| Work order |
In the data below, find the line that contains "ЖЗЛ [tab] (48, 2114)" and the line that contains "Смотреть все новости (38, 1899)". Copy both, plus every line between them, exactly.

*** Opening of Extracted entries ***

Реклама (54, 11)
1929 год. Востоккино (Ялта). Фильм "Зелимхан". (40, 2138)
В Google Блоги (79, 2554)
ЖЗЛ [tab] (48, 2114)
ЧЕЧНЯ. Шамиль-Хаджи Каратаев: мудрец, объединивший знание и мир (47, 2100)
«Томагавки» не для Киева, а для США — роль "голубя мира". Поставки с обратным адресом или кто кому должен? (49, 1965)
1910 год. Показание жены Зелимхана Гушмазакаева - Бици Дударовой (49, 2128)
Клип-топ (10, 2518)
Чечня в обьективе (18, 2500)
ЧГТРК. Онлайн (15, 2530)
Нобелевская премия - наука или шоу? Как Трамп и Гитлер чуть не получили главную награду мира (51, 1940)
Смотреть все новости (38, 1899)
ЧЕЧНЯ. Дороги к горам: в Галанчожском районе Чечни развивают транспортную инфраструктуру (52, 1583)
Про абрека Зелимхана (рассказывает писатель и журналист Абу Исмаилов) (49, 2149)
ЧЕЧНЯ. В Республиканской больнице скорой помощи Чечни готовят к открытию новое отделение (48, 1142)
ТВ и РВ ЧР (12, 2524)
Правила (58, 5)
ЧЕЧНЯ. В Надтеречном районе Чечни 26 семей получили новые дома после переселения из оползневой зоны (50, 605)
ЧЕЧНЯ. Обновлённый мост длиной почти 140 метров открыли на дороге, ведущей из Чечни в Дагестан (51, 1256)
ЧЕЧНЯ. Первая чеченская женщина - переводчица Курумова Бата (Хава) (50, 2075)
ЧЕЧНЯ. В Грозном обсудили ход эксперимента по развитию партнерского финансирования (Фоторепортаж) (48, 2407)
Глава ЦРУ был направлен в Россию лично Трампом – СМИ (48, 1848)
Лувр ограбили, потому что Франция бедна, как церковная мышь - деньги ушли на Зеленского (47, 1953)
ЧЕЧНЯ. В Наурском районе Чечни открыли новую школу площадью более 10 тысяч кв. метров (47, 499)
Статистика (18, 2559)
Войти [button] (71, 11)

*** Close of Extracted entries ***
*** Opening of Extracted entries ***

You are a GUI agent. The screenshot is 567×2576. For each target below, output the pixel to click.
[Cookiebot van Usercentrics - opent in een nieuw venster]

*** Close of Extracted entries ***

| Solution |
ЖЗЛ [tab] (48, 2114)
ЧЕЧНЯ. Шамиль-Хаджи Каратаев: мудрец, объединивший знание и мир (47, 2100)
«Томагавки» не для Киева, а для США — роль "голубя мира". Поставки с обратным адресом или кто кому должен? (49, 1965)
1910 год. Показание жены Зелимхана Гушмазакаева - Бици Дударовой (49, 2128)
Клип-топ (10, 2518)
Чечня в обьективе (18, 2500)
ЧГТРК. Онлайн (15, 2530)
Нобелевская премия - наука или шоу? Как Трамп и Гитлер чуть не получили главную награду мира (51, 1940)
Смотреть все новости (38, 1899)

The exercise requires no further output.